There may well also be potential for an uniquely British version of baseball.  This game, called Welsh baseball or British baseball, comes from the old British game of rounders.  It is played with a paddle instead of a bat and with 11 players.  No substitutions are allowed.  Balls are pitched underarm instead of overarm.  The game is over in two innings, which are defined differently.  A run is given for each base reached after the ball is hit, racking the score far higher than in American baseball.  The diamond, although resembling the American baseball diamond, is smaller. Welsh baseball was very popular in working-class sections of Merseyside in England and in south Wales, among people who did not have enough money to play cricket or thought of it as a rich man’s game.  In its heyday, it drew crowds of 20,000 or more.  A number of British and Welsh football and rugby stars, including Dixie Dean, Terry Yorath, and Jim Sullivan, also played this type of baseball.

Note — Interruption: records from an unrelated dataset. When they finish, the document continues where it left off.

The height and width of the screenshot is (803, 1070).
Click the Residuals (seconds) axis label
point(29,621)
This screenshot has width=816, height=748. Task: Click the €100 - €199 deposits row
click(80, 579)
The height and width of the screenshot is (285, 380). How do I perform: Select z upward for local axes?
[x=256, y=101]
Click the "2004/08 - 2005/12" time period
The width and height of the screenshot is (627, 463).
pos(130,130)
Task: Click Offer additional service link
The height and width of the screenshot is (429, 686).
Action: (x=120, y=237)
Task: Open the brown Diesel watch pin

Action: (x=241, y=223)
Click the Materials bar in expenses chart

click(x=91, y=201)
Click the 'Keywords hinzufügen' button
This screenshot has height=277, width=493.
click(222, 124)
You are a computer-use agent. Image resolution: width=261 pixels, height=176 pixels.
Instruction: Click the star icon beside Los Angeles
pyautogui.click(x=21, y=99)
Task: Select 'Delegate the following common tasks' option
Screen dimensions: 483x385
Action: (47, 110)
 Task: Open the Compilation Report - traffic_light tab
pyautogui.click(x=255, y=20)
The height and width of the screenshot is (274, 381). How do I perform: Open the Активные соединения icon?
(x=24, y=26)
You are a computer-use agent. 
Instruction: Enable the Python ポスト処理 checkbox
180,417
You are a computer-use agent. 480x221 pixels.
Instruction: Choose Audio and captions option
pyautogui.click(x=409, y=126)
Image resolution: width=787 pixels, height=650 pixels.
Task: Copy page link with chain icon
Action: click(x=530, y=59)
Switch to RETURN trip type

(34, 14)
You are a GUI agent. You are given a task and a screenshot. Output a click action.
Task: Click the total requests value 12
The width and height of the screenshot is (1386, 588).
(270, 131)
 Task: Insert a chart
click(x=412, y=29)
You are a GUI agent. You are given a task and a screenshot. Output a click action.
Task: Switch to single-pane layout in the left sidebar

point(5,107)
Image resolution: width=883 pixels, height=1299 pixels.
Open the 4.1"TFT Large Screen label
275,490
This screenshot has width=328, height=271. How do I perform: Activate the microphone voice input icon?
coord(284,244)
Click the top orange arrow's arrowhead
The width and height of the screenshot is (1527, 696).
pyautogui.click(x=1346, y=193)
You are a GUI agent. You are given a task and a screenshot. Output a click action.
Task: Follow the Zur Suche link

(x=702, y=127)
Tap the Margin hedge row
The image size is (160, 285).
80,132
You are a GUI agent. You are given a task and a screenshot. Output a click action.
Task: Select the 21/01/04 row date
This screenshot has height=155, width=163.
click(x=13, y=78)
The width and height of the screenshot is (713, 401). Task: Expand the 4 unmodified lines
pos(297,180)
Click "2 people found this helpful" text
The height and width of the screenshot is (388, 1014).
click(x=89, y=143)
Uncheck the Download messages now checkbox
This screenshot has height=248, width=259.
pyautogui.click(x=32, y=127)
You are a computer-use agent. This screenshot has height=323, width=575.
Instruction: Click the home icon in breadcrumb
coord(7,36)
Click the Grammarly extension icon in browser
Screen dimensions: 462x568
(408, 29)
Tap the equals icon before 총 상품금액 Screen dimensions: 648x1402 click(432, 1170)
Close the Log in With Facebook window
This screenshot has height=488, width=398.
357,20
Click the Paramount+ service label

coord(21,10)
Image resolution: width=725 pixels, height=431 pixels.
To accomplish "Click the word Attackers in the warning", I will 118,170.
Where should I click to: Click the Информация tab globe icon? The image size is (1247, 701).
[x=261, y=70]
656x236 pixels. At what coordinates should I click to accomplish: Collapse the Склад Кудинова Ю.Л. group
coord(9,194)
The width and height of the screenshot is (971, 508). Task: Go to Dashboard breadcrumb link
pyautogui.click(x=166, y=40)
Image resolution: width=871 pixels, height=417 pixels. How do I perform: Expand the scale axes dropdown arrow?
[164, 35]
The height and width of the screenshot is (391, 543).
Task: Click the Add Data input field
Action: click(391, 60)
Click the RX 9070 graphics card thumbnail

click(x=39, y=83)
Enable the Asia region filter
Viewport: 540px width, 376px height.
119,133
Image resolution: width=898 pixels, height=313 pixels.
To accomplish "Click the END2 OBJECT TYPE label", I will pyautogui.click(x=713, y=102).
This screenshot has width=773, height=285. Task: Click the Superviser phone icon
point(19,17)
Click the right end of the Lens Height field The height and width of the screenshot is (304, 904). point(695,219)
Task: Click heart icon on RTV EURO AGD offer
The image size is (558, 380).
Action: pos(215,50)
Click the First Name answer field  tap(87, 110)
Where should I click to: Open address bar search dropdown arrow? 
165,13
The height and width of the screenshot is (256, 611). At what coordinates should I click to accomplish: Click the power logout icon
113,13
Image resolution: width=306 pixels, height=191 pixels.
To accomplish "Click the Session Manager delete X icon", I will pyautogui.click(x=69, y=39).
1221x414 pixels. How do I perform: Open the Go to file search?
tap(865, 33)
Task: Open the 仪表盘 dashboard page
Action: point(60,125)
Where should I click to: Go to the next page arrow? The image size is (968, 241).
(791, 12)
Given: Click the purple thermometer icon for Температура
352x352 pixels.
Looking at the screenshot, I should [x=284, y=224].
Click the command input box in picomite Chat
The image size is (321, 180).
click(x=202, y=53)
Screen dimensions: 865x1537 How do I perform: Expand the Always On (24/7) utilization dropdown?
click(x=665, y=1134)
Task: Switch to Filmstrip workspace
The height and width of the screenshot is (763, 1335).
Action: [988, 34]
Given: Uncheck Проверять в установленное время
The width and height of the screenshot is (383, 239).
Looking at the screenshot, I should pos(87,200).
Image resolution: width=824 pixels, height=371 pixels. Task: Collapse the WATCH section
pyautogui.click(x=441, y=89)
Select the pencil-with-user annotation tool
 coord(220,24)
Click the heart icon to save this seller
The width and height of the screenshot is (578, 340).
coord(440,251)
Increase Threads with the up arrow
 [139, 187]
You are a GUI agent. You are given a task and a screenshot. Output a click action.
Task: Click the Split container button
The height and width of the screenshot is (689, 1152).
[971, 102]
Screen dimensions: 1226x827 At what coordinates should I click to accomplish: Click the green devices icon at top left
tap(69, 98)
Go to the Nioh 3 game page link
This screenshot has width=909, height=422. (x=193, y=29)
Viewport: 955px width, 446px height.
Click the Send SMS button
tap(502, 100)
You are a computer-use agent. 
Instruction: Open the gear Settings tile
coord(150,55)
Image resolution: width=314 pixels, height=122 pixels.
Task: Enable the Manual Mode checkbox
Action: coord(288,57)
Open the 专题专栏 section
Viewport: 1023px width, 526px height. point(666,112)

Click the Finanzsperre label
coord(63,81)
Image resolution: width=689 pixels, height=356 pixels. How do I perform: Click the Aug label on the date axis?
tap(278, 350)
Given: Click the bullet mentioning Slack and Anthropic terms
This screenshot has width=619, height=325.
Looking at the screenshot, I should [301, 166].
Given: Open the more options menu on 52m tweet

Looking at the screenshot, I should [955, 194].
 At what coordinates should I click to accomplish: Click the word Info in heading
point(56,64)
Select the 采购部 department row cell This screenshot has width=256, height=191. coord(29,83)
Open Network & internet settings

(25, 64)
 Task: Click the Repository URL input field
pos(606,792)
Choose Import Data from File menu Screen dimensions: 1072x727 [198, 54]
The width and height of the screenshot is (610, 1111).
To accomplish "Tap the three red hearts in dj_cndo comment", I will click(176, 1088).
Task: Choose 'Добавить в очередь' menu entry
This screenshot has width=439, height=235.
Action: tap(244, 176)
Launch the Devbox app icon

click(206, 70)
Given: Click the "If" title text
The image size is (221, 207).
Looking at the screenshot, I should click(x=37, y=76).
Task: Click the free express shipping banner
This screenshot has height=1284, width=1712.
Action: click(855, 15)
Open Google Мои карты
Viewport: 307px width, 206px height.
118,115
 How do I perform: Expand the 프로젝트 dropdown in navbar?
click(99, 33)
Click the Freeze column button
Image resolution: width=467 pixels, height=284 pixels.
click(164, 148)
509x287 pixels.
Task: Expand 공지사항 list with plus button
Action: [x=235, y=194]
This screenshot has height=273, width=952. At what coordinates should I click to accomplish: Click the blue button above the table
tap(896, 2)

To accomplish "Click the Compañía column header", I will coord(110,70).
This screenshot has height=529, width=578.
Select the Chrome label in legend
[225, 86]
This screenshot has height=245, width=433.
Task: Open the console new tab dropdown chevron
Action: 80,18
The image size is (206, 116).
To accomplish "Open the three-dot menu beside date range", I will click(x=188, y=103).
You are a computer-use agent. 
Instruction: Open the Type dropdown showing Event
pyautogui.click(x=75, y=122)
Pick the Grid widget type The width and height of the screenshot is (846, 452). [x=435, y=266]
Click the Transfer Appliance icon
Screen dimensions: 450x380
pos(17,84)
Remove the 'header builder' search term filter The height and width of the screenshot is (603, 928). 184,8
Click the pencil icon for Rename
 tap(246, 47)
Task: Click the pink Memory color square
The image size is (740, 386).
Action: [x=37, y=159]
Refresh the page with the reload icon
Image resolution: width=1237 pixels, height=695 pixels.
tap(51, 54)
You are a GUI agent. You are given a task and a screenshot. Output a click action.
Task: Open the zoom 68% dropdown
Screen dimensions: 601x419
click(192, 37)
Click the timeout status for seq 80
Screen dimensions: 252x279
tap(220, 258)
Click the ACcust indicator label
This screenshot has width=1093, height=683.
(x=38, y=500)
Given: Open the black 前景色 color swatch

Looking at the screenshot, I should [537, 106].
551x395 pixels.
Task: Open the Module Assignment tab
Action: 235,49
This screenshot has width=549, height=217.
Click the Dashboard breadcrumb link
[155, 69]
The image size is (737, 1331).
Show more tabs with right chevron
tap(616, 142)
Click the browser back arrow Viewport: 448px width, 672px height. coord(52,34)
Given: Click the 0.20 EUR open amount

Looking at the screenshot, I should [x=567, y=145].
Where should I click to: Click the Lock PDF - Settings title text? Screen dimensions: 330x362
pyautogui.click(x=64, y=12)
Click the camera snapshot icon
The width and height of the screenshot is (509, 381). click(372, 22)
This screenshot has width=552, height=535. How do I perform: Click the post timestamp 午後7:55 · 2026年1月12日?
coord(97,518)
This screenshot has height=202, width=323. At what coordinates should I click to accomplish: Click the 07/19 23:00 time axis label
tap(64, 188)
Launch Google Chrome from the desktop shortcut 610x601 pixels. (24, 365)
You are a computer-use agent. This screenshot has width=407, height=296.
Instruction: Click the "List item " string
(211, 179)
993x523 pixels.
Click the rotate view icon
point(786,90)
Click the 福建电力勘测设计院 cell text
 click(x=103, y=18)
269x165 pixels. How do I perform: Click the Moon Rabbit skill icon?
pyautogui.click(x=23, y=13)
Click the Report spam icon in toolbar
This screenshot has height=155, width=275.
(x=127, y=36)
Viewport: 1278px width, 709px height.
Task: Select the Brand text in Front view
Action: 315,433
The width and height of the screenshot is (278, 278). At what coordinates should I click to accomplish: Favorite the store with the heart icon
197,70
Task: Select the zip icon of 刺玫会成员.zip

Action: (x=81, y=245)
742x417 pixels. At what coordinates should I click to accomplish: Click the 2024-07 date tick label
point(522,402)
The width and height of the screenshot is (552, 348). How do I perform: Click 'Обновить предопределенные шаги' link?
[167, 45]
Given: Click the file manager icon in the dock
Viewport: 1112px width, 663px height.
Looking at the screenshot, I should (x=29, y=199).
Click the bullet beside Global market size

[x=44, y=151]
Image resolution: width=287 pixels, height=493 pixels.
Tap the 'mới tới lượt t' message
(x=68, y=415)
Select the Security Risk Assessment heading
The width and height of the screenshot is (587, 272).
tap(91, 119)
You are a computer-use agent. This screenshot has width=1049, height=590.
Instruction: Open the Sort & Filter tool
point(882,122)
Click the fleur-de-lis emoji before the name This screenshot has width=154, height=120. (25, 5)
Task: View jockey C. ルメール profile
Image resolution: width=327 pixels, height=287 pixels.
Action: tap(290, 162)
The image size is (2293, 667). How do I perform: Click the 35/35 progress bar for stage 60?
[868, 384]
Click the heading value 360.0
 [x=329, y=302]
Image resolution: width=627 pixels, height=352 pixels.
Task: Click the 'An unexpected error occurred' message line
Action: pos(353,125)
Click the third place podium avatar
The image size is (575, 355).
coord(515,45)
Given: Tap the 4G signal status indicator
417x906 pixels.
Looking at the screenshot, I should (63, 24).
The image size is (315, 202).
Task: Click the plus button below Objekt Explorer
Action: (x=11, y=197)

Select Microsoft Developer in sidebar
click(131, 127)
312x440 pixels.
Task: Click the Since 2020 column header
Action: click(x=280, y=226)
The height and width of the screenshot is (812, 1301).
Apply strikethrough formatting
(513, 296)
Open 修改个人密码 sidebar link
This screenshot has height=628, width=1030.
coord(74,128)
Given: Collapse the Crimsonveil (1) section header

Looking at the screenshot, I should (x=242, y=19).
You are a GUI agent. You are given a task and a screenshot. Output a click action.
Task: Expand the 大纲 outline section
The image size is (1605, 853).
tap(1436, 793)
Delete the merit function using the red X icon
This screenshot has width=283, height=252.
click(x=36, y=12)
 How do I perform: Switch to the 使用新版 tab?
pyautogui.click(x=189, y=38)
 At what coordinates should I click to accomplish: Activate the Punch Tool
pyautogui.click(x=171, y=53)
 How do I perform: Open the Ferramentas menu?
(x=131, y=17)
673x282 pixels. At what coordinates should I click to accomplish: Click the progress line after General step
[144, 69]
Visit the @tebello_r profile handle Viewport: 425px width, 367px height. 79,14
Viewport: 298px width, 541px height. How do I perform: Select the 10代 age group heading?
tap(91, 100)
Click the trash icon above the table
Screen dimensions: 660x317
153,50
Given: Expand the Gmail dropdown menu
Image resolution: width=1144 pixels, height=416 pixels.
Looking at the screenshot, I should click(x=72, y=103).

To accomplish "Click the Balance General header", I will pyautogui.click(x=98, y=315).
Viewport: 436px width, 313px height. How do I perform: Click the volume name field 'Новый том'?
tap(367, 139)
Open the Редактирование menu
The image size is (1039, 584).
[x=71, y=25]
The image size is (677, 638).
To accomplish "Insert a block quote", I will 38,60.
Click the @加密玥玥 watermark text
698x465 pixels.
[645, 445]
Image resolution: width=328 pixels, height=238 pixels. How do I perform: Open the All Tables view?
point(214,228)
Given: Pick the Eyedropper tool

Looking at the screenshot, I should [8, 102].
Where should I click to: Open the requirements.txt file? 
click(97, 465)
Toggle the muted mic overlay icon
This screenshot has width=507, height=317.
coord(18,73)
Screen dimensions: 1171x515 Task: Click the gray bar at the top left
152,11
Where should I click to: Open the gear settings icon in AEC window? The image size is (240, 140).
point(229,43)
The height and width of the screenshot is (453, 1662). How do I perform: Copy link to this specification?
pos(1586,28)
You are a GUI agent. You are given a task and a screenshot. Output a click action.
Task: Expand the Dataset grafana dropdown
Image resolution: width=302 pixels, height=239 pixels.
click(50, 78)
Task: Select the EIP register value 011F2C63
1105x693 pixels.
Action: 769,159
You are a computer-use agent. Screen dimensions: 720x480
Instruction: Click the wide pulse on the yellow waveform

Children still play the game in school, but the expansion of this game bit the dust because of the difficulty of finding land suitable for baseball fields and finding the funds for the clubs.  The game has largely died out in England, but is going stronger in Wales where there are increasing numbers of women’s teams and ongoing discussion about how to push it.  There is still a Wales v. England match every year, which may help to keep interest alive.  Again, supporters of Welsh baseball feel that the key is to explore ways to successfully market it in the UK.

Alfred & George Lawson

In a neat piece of cross-fertilisation, some very British eccentrics have entered the history of American baseball.  Alfred and George Lawson, born in London, between them worked in vaudeville, early aviation, physics, hypnotism, and evangelism.  Alfred is often credited as the inventor of the airliner.  During his lifetime, he promoted his own philosophy, branch of physics, university, and religion, all of which he named after himself.  His brother George attempted to racially integrate baseball in the United States.   Both Lawsons had long careers as players and managers in minor league baseball in America, and both set up their own baseball leagues in America.